▶ **What the exercise asks**
Present all the material below as a Markdown table with two columns, No. and Text, with one line per row, numbered in order, and with blank lines left out.

▶ **Material for this task**
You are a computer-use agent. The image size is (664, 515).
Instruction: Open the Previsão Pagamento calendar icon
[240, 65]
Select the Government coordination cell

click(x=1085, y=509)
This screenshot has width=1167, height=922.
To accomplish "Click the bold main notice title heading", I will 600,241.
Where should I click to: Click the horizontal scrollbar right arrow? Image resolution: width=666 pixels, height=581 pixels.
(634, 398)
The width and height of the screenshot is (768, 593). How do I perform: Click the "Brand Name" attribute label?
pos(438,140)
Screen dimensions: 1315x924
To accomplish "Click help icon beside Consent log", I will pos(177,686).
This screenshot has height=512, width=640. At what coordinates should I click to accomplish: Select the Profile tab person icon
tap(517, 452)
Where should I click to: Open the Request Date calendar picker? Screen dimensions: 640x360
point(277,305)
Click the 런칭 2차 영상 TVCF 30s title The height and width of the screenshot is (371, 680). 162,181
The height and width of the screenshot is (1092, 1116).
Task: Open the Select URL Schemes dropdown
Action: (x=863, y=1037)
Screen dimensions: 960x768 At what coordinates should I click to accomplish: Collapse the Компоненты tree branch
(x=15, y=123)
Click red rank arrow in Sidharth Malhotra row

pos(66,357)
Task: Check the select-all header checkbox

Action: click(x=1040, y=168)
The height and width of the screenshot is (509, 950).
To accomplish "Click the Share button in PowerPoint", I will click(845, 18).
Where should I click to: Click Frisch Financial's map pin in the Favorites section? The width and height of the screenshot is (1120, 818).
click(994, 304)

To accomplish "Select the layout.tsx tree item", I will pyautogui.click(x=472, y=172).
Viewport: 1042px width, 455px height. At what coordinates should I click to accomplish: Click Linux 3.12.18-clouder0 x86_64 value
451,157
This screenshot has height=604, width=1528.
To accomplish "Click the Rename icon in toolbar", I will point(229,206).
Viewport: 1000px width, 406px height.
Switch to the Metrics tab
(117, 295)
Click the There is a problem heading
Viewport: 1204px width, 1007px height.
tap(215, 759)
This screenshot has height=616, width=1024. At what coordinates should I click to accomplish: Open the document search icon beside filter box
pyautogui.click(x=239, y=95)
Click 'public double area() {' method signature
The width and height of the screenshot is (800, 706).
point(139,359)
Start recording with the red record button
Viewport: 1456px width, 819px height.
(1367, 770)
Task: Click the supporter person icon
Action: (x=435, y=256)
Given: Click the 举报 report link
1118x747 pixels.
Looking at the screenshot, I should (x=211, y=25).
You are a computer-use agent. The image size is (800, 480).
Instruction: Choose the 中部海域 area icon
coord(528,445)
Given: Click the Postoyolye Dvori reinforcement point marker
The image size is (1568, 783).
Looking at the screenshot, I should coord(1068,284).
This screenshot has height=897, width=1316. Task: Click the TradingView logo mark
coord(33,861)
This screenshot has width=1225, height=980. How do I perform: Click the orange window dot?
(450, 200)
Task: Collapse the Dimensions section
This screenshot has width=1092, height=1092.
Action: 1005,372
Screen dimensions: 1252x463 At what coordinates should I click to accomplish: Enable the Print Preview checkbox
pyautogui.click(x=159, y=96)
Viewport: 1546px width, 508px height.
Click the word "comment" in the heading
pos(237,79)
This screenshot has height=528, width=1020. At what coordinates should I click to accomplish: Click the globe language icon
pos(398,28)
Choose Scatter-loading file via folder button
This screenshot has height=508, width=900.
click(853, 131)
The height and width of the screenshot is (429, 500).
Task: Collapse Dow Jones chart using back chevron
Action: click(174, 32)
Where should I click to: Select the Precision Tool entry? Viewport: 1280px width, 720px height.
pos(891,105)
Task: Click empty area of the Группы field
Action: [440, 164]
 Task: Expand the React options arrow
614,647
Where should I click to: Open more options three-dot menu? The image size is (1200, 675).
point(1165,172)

▶ **Finished task**
| No. | Text |
|---|---|
| 1 | You are a computer-use agent. The image size is (664, 515). |
| 2 | Instruction: Open the Previsão Pagamento calendar icon |
| 3 | [240, 65] |
| 4 | Select the Government coordination cell |
| 5 | click(x=1085, y=509) |
| 6 | This screenshot has width=1167, height=922. |
| 7 | To accomplish "Click the bold main notice title heading", I will 600,241. |
| 8 | Where should I click to: Click the horizontal scrollbar right arrow? Image resolution: width=666 pixels, height=581 pixels. |
| 9 | (634, 398) |
| 10 | The width and height of the screenshot is (768, 593). How do I perform: Click the "Brand Name" attribute label? |
| 11 | pos(438,140) |
| 12 | Screen dimensions: 1315x924 |
| 13 | To accomplish "Click help icon beside Consent log", I will pos(177,686). |
| 14 | This screenshot has height=512, width=640. At what coordinates should I click to accomplish: Select the Profile tab person icon |
| 15 | tap(517, 452) |
| 16 | Where should I click to: Open the Request Date calendar picker? Screen dimensions: 640x360 |
| 17 | point(277,305) |
| 18 | Click the 런칭 2차 영상 TVCF 30s title The height and width of the screenshot is (371, 680). 162,181 |
| 19 | The height and width of the screenshot is (1092, 1116). |
| 20 | Task: Open the Select URL Schemes dropdown |
| 21 | Action: (x=863, y=1037) |
| 22 | Screen dimensions: 960x768 At what coordinates should I click to accomplish: Collapse the Компоненты tree branch |
| 23 | (x=15, y=123) |
| 24 | Click red rank arrow in Sidharth Malhotra row |
| 25 | pos(66,357) |
| 26 | Task: Check the select-all header checkbox |
| 27 | Action: click(x=1040, y=168) |
| 28 | The height and width of the screenshot is (509, 950). |
| 29 | To accomplish "Click the Share button in PowerPoint", I will click(845, 18). |
| 30 | Where should I click to: Click Frisch Financial's map pin in the Favorites section? The width and height of the screenshot is (1120, 818). |
| 31 | click(994, 304) |
| 32 | To accomplish "Select the layout.tsx tree item", I will pyautogui.click(x=472, y=172). |
| 33 | Viewport: 1042px width, 455px height. At what coordinates should I click to accomplish: Click Linux 3.12.18-clouder0 x86_64 value |
| 34 | 451,157 |
| 35 | This screenshot has height=604, width=1528. |
| 36 | To accomplish "Click the Rename icon in toolbar", I will point(229,206). |
| 37 | Viewport: 1000px width, 406px height. |
| 38 | Switch to the Metrics tab |
| 39 | (117, 295) |
| 40 | Click the There is a problem heading |
| 41 | Viewport: 1204px width, 1007px height. |
| 42 | tap(215, 759) |
| 43 | This screenshot has height=616, width=1024. At what coordinates should I click to accomplish: Open the document search icon beside filter box |
| 44 | pyautogui.click(x=239, y=95) |
| 45 | Click 'public double area() {' method signature |
| 46 | The width and height of the screenshot is (800, 706). |
| 47 | point(139,359) |
| 48 | Start recording with the red record button |
| 49 | Viewport: 1456px width, 819px height. |
| 50 | (1367, 770) |
| 51 | Task: Click the supporter person icon |
| 52 | Action: (x=435, y=256) |
| 53 | Given: Click the 举报 report link |
| 54 | 1118x747 pixels. |
| 55 | Looking at the screenshot, I should (x=211, y=25). |
| 56 | You are a computer-use agent. The image size is (800, 480). |
| 57 | Instruction: Choose the 中部海域 area icon |
| 58 | coord(528,445) |
| 59 | Given: Click the Postoyolye Dvori reinforcement point marker |
| 60 | The image size is (1568, 783). |
| 61 | Looking at the screenshot, I should coord(1068,284). |
| 62 | This screenshot has height=897, width=1316. Task: Click the TradingView logo mark |
| 63 | coord(33,861) |
| 64 | This screenshot has width=1225, height=980. How do I perform: Click the orange window dot? |
| 65 | (450, 200) |
| 66 | Task: Collapse the Dimensions section |
| 67 | This screenshot has width=1092, height=1092. |
| 68 | Action: 1005,372 |
| 69 | Screen dimensions: 1252x463 At what coordinates should I click to accomplish: Enable the Print Preview checkbox |
| 70 | pyautogui.click(x=159, y=96) |
| 71 | Viewport: 1546px width, 508px height. |
| 72 | Click the word "comment" in the heading |
| 73 | pos(237,79) |
| 74 | This screenshot has height=528, width=1020. At what coordinates should I click to accomplish: Click the globe language icon |
| 75 | pos(398,28) |
| 76 | Choose Scatter-loading file via folder button |
| 77 | This screenshot has height=508, width=900. |
| 78 | click(853, 131) |
| 79 | The height and width of the screenshot is (429, 500). |
| 80 | Task: Collapse Dow Jones chart using back chevron |
| 81 | Action: click(174, 32) |
| 82 | Where should I click to: Select the Precision Tool entry? Viewport: 1280px width, 720px height. |
| 83 | pos(891,105) |
| 84 | Task: Click empty area of the Группы field |
| 85 | Action: [440, 164] |
| 86 |  Task: Expand the React options arrow |
| 87 | 614,647 |
| 88 | Where should I click to: Open more options three-dot menu? The image size is (1200, 675). |
| 89 | point(1165,172) |